■ **Your instructions**
Within the records below is a range that opens at the line with "Frank Mir vs Nogueira (236, 1795)" and closes at the line with "2024 (179, 1322)". Return that range word for word, both ends included, and only that range.

[Collection entries]

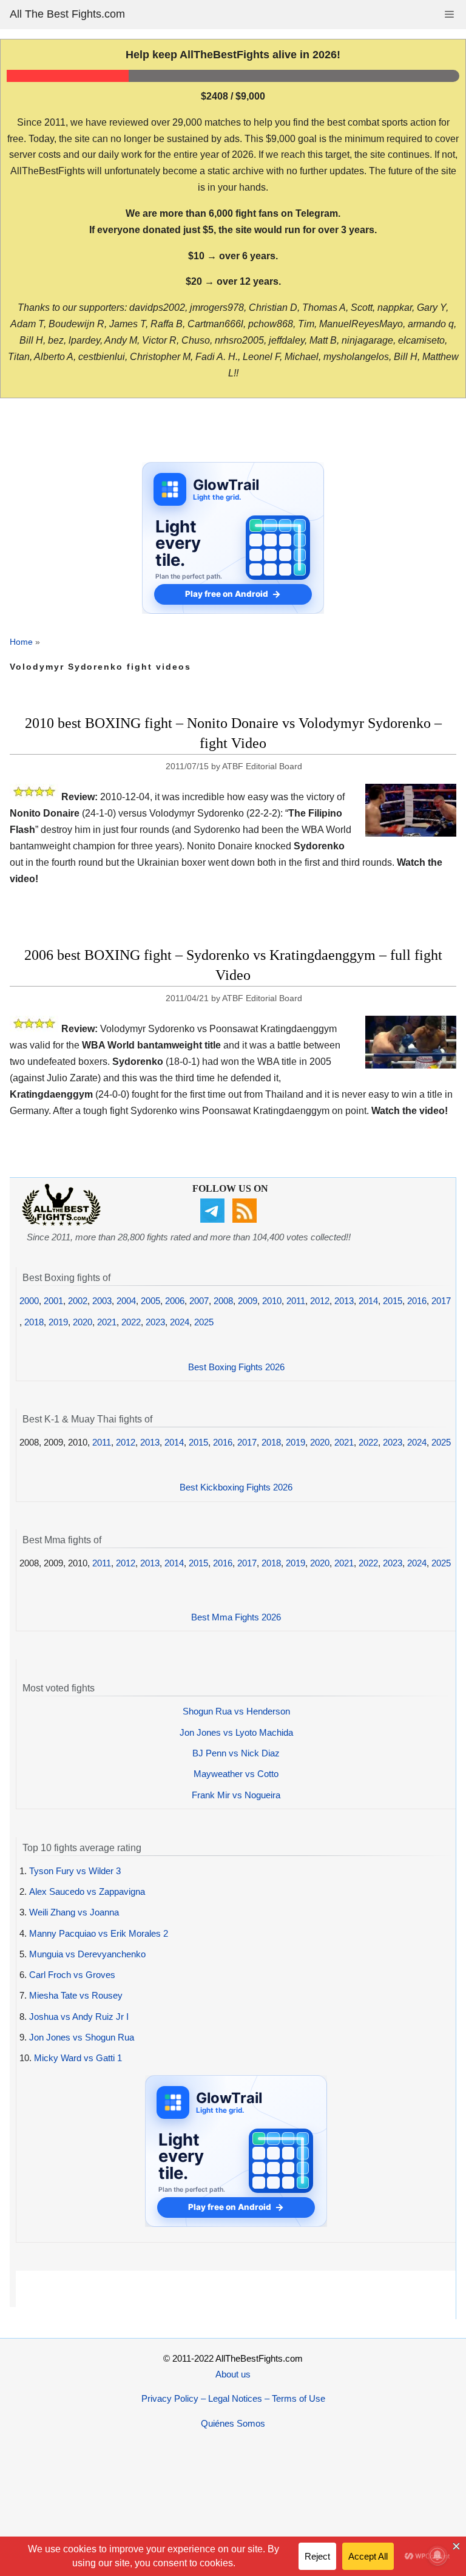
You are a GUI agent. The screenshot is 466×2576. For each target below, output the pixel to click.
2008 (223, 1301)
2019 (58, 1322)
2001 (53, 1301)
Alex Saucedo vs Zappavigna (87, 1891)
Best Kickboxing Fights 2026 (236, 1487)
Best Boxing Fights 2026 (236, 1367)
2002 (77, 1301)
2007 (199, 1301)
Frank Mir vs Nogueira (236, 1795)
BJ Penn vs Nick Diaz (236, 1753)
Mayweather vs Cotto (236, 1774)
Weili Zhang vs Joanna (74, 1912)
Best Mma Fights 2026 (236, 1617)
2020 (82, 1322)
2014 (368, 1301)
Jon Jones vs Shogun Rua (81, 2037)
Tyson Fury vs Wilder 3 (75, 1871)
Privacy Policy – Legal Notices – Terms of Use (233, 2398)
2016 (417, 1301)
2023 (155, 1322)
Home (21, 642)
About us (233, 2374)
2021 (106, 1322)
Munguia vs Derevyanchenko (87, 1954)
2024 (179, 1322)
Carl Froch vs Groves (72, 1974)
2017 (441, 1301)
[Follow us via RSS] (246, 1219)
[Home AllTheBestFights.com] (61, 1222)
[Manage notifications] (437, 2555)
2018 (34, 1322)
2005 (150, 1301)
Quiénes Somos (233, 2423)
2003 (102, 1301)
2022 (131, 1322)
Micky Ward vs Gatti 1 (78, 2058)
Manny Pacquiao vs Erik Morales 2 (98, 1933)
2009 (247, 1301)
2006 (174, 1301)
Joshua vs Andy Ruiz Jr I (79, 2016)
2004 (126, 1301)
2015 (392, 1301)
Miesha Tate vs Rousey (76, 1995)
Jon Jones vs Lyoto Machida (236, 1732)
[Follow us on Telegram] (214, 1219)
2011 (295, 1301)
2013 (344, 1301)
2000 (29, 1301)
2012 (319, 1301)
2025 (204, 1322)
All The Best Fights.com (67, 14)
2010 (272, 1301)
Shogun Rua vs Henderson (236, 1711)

■ **Result of this task**
Frank Mir vs Nogueira (236, 1795)
BJ Penn vs Nick Diaz (236, 1753)
Mayweather vs Cotto (236, 1774)
Weili Zhang vs Joanna (74, 1912)
Best Mma Fights 2026 (236, 1617)
2020 (82, 1322)
2014 (368, 1301)
Jon Jones vs Shogun Rua (81, 2037)
Tyson Fury vs Wilder 3 (75, 1871)
Privacy Policy – Legal Notices – Terms of Use (233, 2398)
2016 (417, 1301)
2023 (155, 1322)
Home (21, 642)
About us (233, 2374)
2021 (106, 1322)
Munguia vs Derevyanchenko (87, 1954)
2024 (179, 1322)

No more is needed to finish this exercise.